メキシコ暖流の影響で温暖だが、高地は雪におおわれ「雪と氷の島」の名がある。

全島の80%が不毛の火山地帯であるため、農作物の栽培に適さず、また、市場規模が小さいので大規模な産業は発達していない。

唯一の産業は、にしん、たらなどを中心とする水産業であり、その水産物の約90%が輸出されている。

他に、天然資源にみるものがなく、しかも外国貿易依存度の高いアイスランドにおいて、常に国際価格の変動に左右される水産物の輸出が、全輸出の90%以上を占めているため、アイスランド経済は、年々不安定の中で経過している。

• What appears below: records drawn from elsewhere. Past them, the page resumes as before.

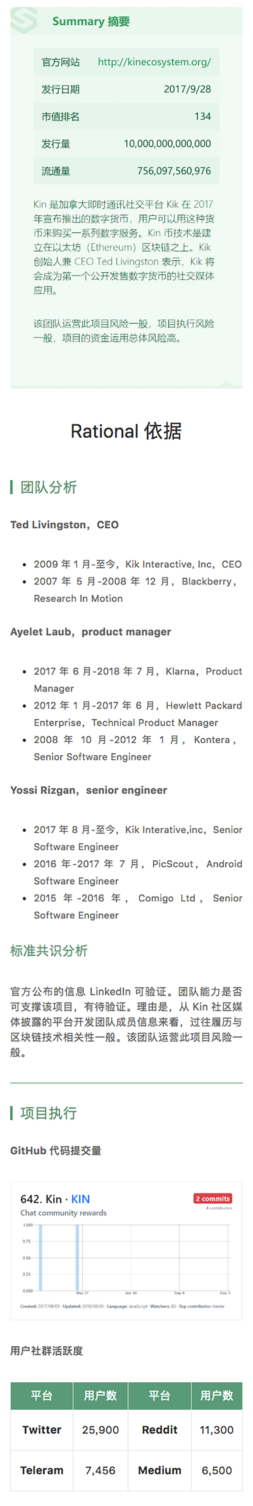The width and height of the screenshot is (253, 1506).
Task: Select the 发行量 supply row
Action: tap(126, 143)
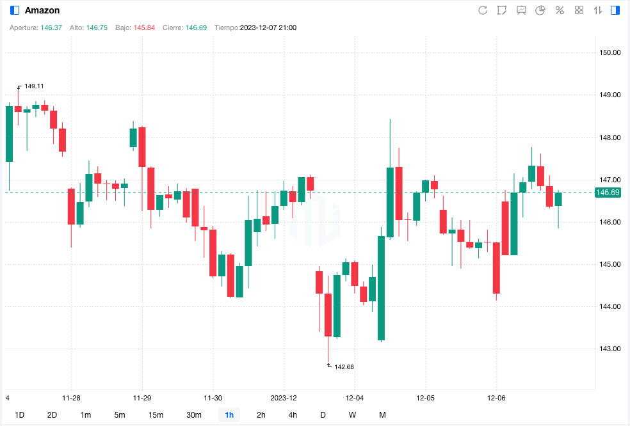The width and height of the screenshot is (630, 426).
Task: Choose the weekly W timeframe
Action: click(352, 415)
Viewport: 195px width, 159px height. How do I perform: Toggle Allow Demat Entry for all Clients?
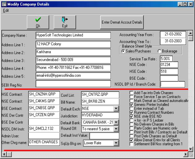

90年以降回復基調にあったアイスランドの経済は、92年に入り水産物価格の低迷および漁獲量の減少等により、成長率は一時落ち込んだが、94年には水産物等の輸出が大幅に伸びたため、その後は順調な伸び(96年は5.6%、97年は5.4%、98年は5.1%)を示しており、貿易収支も黒字を計上している。

一方、石油危機以降1983年に84.3%までに達した1980年代の高インフレは、その後歴代政権が強力に対インフレ対策を進めた結果、91年には2桁を切り、98年には1.7%まで下り、インフレは沈静化している。

失業率(96年4.4%)は、他の西欧諸国に比べれば低位に止まっている。

世界銀行の推定によれば、1995年のアイスランドのGNP(93〜95年の平均価格による)は、66億8,600万ドルであり、これは1人当りでは、24,950ドルに相当する。

85〜95年の期間における1人当りの実質GNPは、年平均1.1%の割合で増加しており、この期間の人口は、年率1.1%の割合で増加している。

アイスランドの実質GDPは、82〜92年の期間に年平均1.8%の割合で増加している。ただし、92年の実質GDPは3.3%の減少をしており、また93年も僅か0.9%の増加であった。

逆に、94年3.7%、95年は1.0%、96年は5.2%の増加となっている。

農業部門(牧・林・漁業を含む)は、96年GDPの12%を寄与しており、労働人口の約9.3%がこの部門に従事している。